MATA INDONESIA, KUPANG – Sudah setahun berlalu, Badai Seroja melanda wilayah NTT. Meski demikian, sejumlah masyarakat yang terdampak belum mendapatkan kompensasi atau bantuan dari pemerintah. Hal ini menjadi salah satu sorotan WALHI NTT dalam diskusi online dengan tema “Menakar Kebijakan Pembangunan Berkelanjutan di NTT (1 Tahun Badai Seroja)” pada Selasa, 19 April 2022.
Turut hadir sebagai narasumber dalam diskusi ini yaitu Kepala BPBD NTT Ambrosius Kodo, S.Sos, Forum PRB NTT Buce Ga dan Direktur Yayasan PIKUL NTT Pantoro Tri Kuswardono.
Ambrosius Kodo, S.Sos mengatakan bahwa ada kesan masyarakat bahwa pemerintah tidak siap menghadapi Seroja. Namun saat badai berlangsung, pihak BPBD NTT membentuk pos komando tanggap darurat untuk memenuhi kebutuhan dasar masyarakat terdampak.
“Bantuan logistik juga diberikan oleh pemerintah pusat hingga masa pemulihan. Kami juga membereskan data-data warga terdampak untuk diberikan kepada pemerintah pusat,” ujarnya.
Ia mengungkapkan bahwa saat badai berlangsung pemerintah turut menggelontorkan dana sebesar Rp 849.300 miliar untuk memulihkan rumah-rumah penduduk yang rusak.
“Di 3 kelurahan Kota Kupang sudah berjalan dan 14 Kabupaten lain sedang berproses. Kesulitannya karena dana pendamping belum terealisasi di Kabupaten atau Kota,” katanya.

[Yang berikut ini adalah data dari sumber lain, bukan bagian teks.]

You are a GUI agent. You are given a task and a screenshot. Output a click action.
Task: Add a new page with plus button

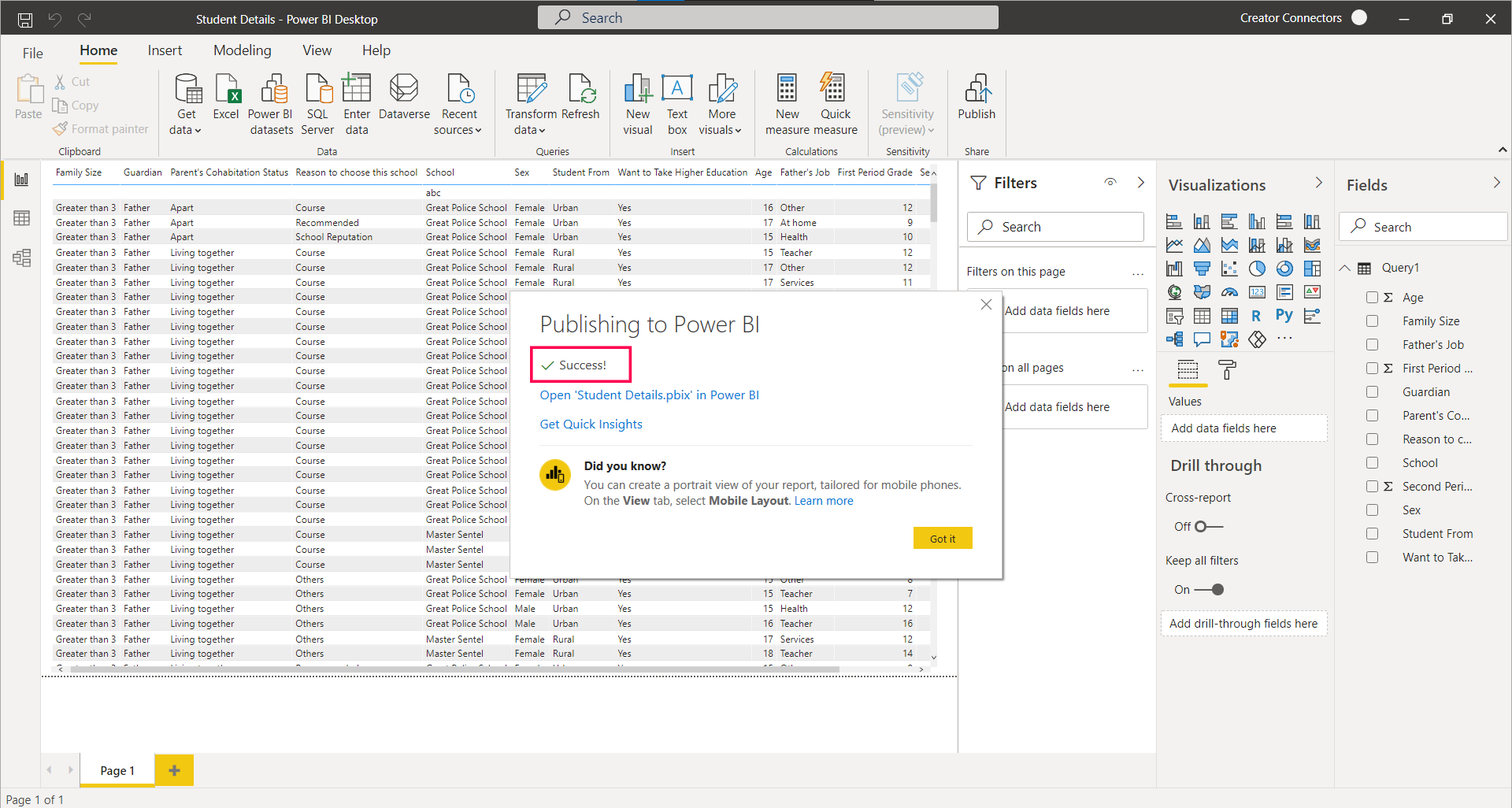pos(174,770)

Ambros juga melanjutkan bahwa pihaknya turut menjalin komunikasi yang baik dengan segenap unsur Pentahelix untuk menyebarkan cegah dini atas semua prediksi yang dikeluarkan oleh BMKG. Kami juga mendorong manajemen pemulihan bencana berbasis nasional.

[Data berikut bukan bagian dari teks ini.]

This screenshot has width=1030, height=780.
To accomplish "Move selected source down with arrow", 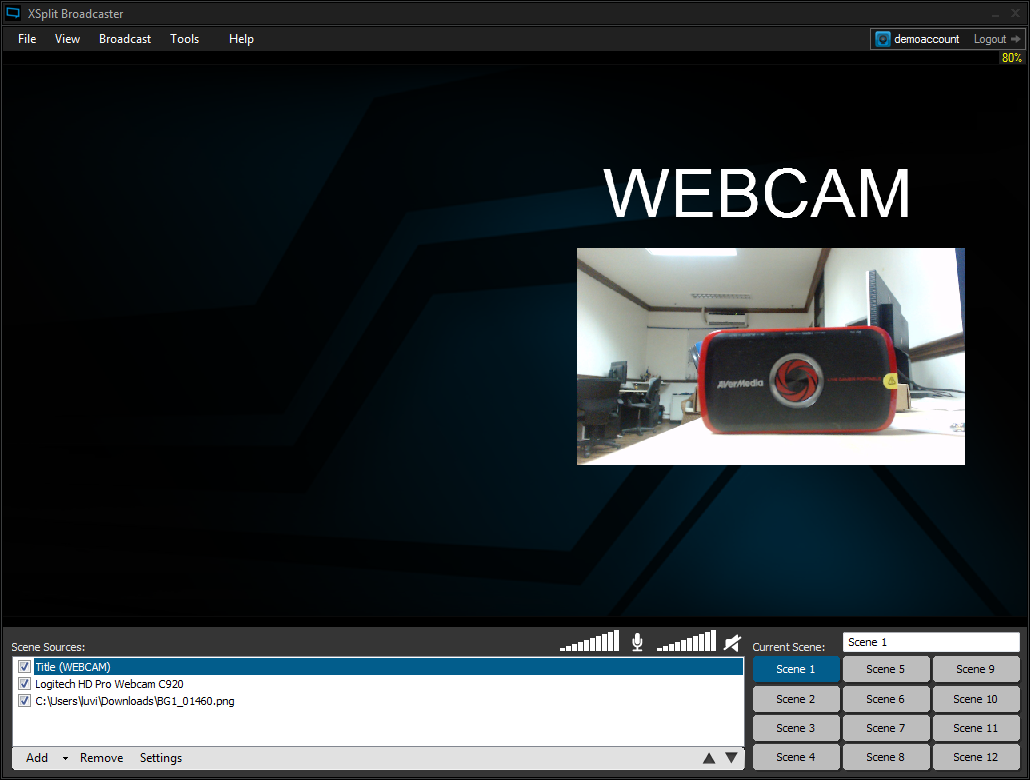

“Artinya 93 persen yang selamat dari bencana karena dibantu oleh warga sekitar dan inisiatif diri sendiri. Sehingga ada peringatan diri, masyarakat bisa melakukan evakuasi mandiri ke titik evakuasi. Pusat informasi sudah siap 7×24 jam dan diseminasi informasi lewat media juga sudah disiapkan untuk disebarkan ke masyarakat,” ujarnya.
Sementara pemerintah pusat lewat Kementerian PUPR juga memberikan pembangunan di 4 Kabupaten di NTT. Untuk pembangunan di Manulai, Kupang cuma 60 orang yang layak huni. Hal ini sudah disampaikan oleh Walikota Kupang kepada menteri PMK Muhadjir Effendy beberapa waktu lalu.
“Secara kewilayahan, 21 kabupaten terdampak badai Seroja tahun lalu. Untuk realisasi bantuan di Rote Ndao sudah 100 persen, Kota Kupang baru 80 persen dan wilayah lainnya masih berproses,” katanya.
Sementara Buce Ga mengatakan bahwa pemerintah perlu berusaha meningkatkan kapasitas atas aset-aset kehidupan di tengah masyarakat dan menerapkan strategi kehidupan berkelanjutan. Indeks resiko bencana NTT masuk kategori sedang.
“11 kabupaten di NTT masuk kategori beresiko tinggi. Ketersediaan dokumen PRB banyak yang masih terbatas. Kajian resikonya juga belum disiapkan,” ujarnya.
Ia mengapresiasi RPJMD 2018-2023 Provinsi NTT yang sangat fokus kepada pengurangan resiko bencana. Dan di tahun ke empat ini, pemerintah perlu melakukan pengukuran terhadap cara menghadapi bencana. Belum cukup punya analisis yang kuat terhadap dampak yang terjadi secara sektoral, baik di bidang ekonomi, pembangunan.
“Pemerintah agak sulit mengembalikan situasi seperti sedia kala. Pemerintah juga harus menyiapkan strategi untuk meningkatkan mitigasi terhadap pencegahan bencana. Pemerintah juga perlu mendorong peningkatan desa tangguh bencana. Karena baru 30 desa di NTT yang bisa masuk dalam data desa tangguh bencana. Sementara wilayah lainnya belum dapat. Jadi perlu dilakukan evaluasi strategi Kebencanaan di wilayah pariwisata di NTT,” katanya.